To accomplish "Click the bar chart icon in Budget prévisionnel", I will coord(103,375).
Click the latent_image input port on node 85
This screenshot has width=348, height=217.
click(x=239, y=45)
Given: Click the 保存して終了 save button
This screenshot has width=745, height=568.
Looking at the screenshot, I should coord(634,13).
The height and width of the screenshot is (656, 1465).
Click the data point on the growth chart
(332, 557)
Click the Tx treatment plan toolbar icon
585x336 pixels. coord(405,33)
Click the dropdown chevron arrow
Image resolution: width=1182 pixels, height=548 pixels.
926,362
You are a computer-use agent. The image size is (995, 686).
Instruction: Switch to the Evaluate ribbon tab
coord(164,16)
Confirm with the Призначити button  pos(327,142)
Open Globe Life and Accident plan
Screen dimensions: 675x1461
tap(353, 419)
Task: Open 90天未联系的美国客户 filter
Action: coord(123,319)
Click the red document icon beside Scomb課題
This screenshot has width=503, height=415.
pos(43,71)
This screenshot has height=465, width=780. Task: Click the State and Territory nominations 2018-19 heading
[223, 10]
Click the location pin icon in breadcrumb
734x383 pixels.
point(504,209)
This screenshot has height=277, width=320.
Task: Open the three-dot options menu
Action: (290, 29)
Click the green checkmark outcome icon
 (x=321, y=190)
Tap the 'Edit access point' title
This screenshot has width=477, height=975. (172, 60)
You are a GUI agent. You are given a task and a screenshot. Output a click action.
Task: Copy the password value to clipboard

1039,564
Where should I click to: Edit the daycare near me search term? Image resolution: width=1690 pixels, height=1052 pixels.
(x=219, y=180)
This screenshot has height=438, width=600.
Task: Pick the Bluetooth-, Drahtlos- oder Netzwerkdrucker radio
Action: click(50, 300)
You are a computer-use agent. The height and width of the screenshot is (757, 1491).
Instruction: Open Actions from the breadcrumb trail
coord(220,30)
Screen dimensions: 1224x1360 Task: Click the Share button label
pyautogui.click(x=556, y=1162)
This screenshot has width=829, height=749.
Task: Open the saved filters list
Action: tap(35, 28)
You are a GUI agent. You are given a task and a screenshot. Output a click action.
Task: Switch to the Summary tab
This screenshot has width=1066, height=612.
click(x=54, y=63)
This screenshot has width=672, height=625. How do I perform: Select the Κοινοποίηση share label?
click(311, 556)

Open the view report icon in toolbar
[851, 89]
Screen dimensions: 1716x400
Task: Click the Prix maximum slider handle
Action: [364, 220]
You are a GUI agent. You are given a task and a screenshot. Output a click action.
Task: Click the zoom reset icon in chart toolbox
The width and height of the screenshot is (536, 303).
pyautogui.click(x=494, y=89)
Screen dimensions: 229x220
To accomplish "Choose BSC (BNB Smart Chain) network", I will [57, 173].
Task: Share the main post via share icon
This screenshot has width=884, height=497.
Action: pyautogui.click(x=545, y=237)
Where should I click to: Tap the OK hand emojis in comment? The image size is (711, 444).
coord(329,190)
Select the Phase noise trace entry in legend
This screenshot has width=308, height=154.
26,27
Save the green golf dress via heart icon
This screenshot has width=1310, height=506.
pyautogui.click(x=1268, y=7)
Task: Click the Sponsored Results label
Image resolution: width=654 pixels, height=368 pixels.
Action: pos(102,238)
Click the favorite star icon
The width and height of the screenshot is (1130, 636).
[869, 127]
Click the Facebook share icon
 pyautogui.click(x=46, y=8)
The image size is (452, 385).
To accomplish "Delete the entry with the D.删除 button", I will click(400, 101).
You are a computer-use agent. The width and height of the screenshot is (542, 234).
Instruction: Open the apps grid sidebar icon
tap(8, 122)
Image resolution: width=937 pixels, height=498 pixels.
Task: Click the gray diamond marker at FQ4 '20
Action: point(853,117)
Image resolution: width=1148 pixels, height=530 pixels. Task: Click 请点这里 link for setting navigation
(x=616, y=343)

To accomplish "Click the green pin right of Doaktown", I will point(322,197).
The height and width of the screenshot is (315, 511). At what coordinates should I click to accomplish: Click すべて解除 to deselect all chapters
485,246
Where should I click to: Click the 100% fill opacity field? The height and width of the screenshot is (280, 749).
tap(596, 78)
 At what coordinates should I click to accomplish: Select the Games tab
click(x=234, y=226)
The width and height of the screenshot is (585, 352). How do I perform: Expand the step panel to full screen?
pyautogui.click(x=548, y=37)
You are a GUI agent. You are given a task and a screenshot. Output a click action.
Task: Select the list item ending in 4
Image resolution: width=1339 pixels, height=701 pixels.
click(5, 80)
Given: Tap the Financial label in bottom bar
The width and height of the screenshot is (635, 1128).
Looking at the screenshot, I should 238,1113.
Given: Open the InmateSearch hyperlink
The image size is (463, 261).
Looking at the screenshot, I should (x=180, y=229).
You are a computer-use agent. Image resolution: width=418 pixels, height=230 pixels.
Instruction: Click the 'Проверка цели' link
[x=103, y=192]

▸ Task details: Tally the lines above that contain the string "green" and give only that number. Case counts.

▸ Reply to the task: 3